Stahl Awarded NSF SitS Grant

Publication Date
Mason O. Stahl headshot

$169,044; NSF Signals in the Soil (SitS)

Improving Rice Cultivation by Observing Dynamic Soil Chemical Processes from Grain to Landscape Scales
Principal Investigator: Mason Stahl, James M. Kenney Assistant Professor of Environmental Engineering

Due to its prevalence and association with chronic diseases such as heart disease, high blood pressure, cancer, and diabetes, the United State Center for Disease Control (CDC) has identified arsenic as the highest priority contaminant. Around the globe, people are exposed to high levels of naturally occurring arsenic through both their drinking water and the food they consume, including rice.
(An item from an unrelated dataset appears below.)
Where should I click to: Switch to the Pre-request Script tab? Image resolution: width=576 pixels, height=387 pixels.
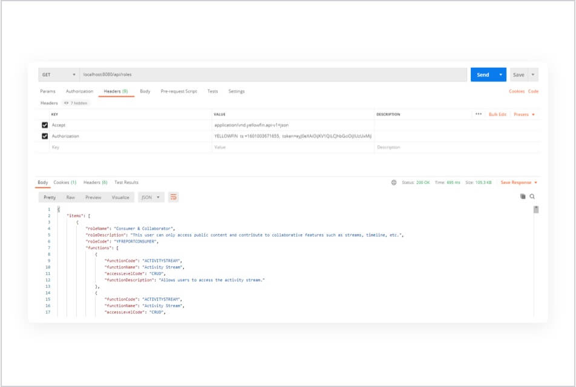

Rice, which provides 20% of the world’s caloric intake, is one of the main dietary sources of arsenic. Not only is arsenic dangerous to individuals who consume it in high levels, but it is toxic to the rice crops, as well. Paddy rice fields make up 12% of all lands suitable for growing crops and as increased arsenic is absorbed into rice crops, it poses a threat to crop yield and the farming communities that rely on rice crops.

Through this collaborative, interdisciplinary project, an understanding of the environmental factors that control the amount of arsenic dissolved in rice paddy soils and subsequently absorbed into rice crops will be developed. Using real-time data from field and satellite measurements from communities in Cambodia, where arsenic levels in rice frequently exceed safe amounts, and in Texas, where arsenic levels are variable and frequently elevated, the project team will identify how rice cultivation practices and climate affect where and when arsenic is released from the soil in paddy rice fields and how this translates into absorption into the rice. These measurements will be used to help predict areas at greatest risk of arsenic in the rice crop and identify rice cultivation practices that can minimize the update of arsenic in rice crops. People throughout the world are exposed to arsenic through rice consumption, therefore this research will have an impact on global health, as well as the economy of rice farming communities.

Institutions of higher education collaborating on this project include Union College (Schenectady, NY), Columbia University (New York City, NY), San Diego State University (San Diego, CA), and International University (Phnom Penh, Cambodia). Undergraduate and graduate students from across these four diverse schools will have the opportunity to engage in all aspects of the research - from the field, where data will be collected, to the laboratory, where the data will be analyzed, processed, and interpreted.